Незрелость, односторонность формулировки Каутского являет себя здесь со всей красе. Нельзя не согласиться с тем, что марксистская теория как наивысшее выражение социалистического сознания не порождается самим рабочим классом, а является продуктом развития буржуазной мысли, прежде всего немецкой классической философии, английской политической экономии и французского социализма, вобрав в себя самое лучшее от каждого из этих направлений. Однако нельзя согласиться с тем, что пролетариат, предоставленный самому себе, способен подняться только до уровня тред-юнионистского сознания (то есть до осознания борьбы за улучшение экономических условий в рамках капиталистического способа производства). За десять лет до появления «Манифеста Коммунистической партии» британский рабочий класс в лице чартизма (который сам Ленин характеризовал как первое действительно массовое пролетарски-революционное движение в мире), вышел далеко за пределы исключительно тред-юнионистского сознания. Он перешёл от требования частичных реформ и петиций к идее всеобщей забастовки («великого национального праздника») и даже вооружённого восстания («физической силы») наподобие мятежа в Ньюпорте. Подобно чартистам, парижским коммунарам в 1871 году фактически удалось – без участия марксистских идей – взять власть, пусть даже на несколько месяцев. Напомним, что сам Маркс учился на опыте Парижской коммуны, который подарил ему идею пролетарской демократии (диктатуры пролетариата). Точно так же появление в России Советов в ходе революции 1905 года не было изобретением Ленина или Троцкого, а явилось результатом стихийных действий российского пролетариата.
Означает ли это, что марксисты отрицают важность субъективного фактора, то есть значение революционной партии и руководства? Разумеется, нет. Вся история мирового рабочего движения показывает, что пролетариату, который стремится взять власть, никак не обойтись без партии революционеров. Но субъективный фактор не может быть результатом «самовозгорания». Его не могут породить случайные события или сиюминутная необходимость. Он кропотливо готовится заранее в течение многих лет, а быть может, и десятилетий. Построение революционной партии и классовое движение, однако, не одно и то же. Эти процессы идут параллельно и в течение долгого времени не пересекаются. Рабочий класс учится на собственном опыте и мало-помалу, с трудом делает первые революционные выводы.

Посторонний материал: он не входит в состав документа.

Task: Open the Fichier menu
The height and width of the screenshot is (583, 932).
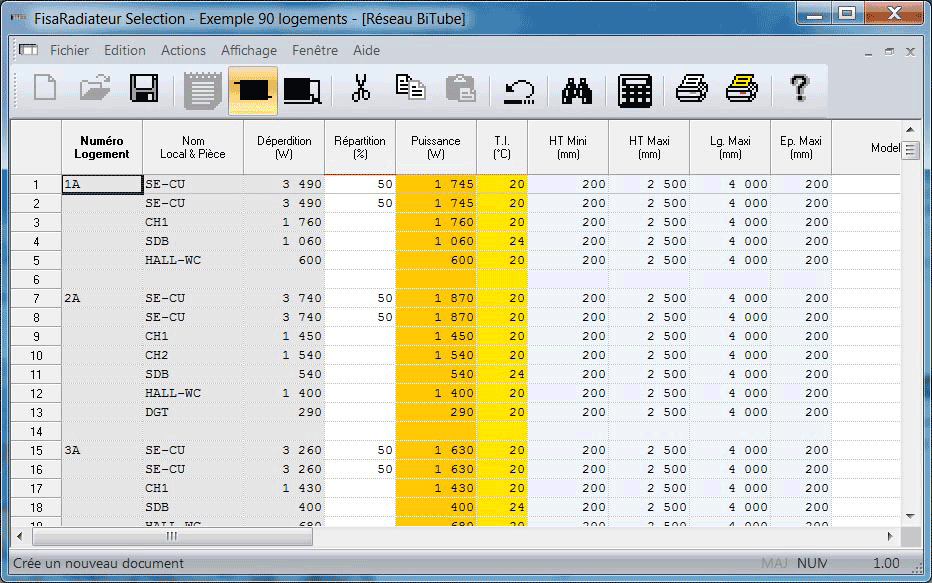Action: click(69, 50)
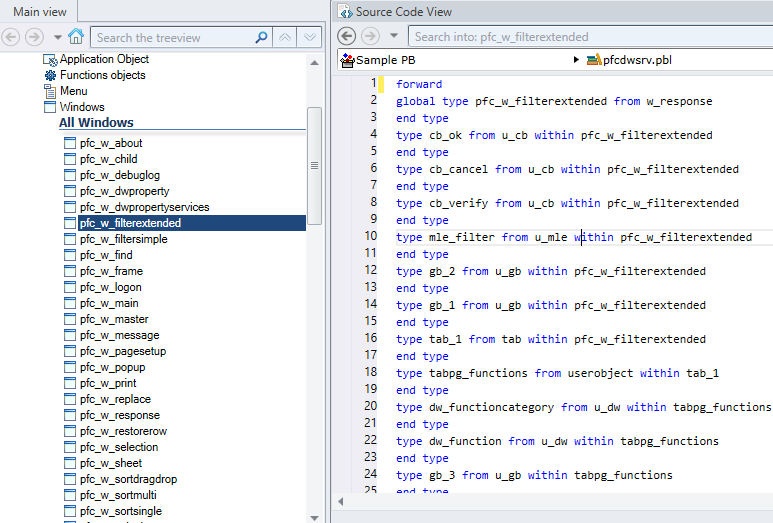773x523 pixels.
Task: Click the Sample PB workspace icon
Action: point(348,60)
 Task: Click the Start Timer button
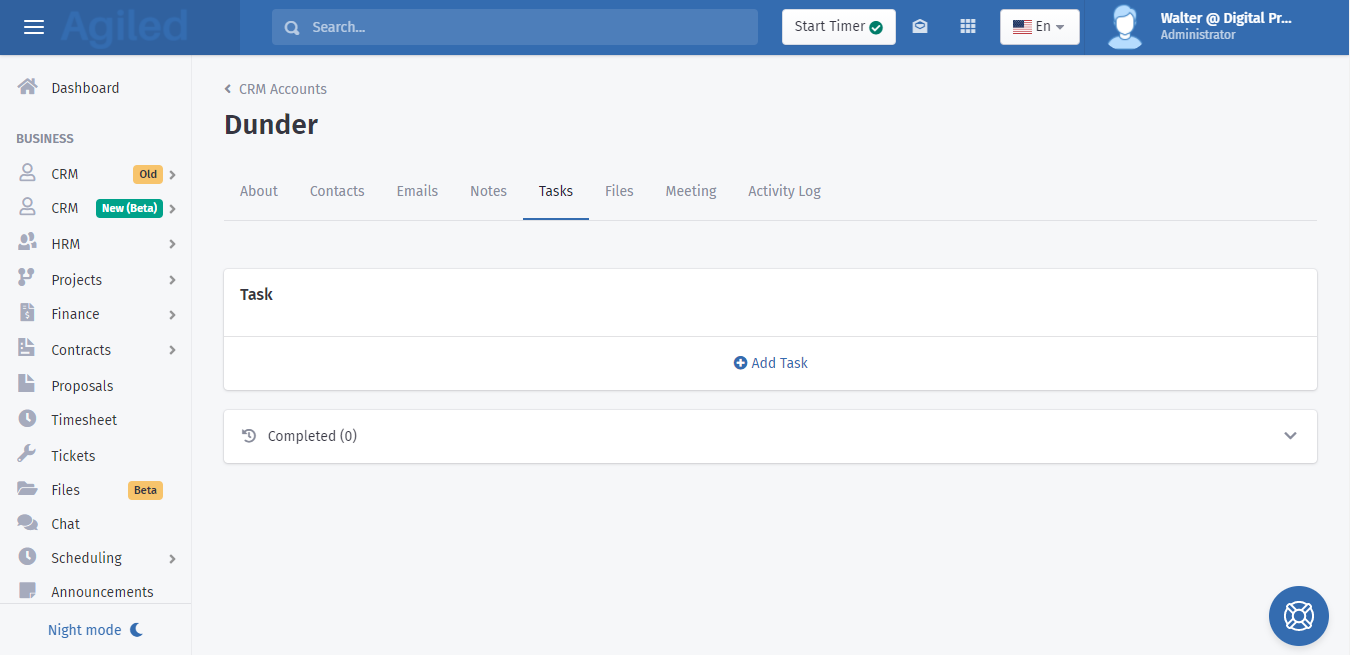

Энгельс говорил, что в истории есть такие периоды, в которых двадцать лет означают не больше, чем один день. Везя мёртвый груз привычек, рутины и традиций, широкие массы держатся старой колеи, пока великие события не выбьют их из неё. Тот же Энгельс отмечал, что история знает и такие примеры, когда двадцать лет умещаются в пространстве одного дня.
Рабочий класс раз за разом демонстрирует свои притязания на власть. Испанский пролетариат, по выражению Троцкого, был готов на десять революций в 1931–1937 годах. Летом 1936 года рабочие Каталонии, опять же без марксистского руководства, разгромили фашистскую армию и, по сути, взяли власть в свои руки. Да, им не удалось сплотиться и удержать власть, организовать рабочее государство и распространить революцию по всей Испании. Но в том была не их вина. Ответственность за это лежала на анархистских и синдикалистских вождях ФАИ – НКТ и ПОУМ. Лидеры рабочих отказались разрушать остатки буржуазного государства и организовать новое рабочее государство на основе демократически избранных Советов рабочих и милицейских депутатов, тем самым похоронив испанскую революцию. В любом случае то, что произошло в Каталонии и других областях Испании в 1936 году, выходило далеко за рамки тред-юнионистского сознания. То же самое можно сказать и о событиях 1968 года во Франции, и о многих других событиях, когда рабочий класс пытается взять судьбу в свои руки.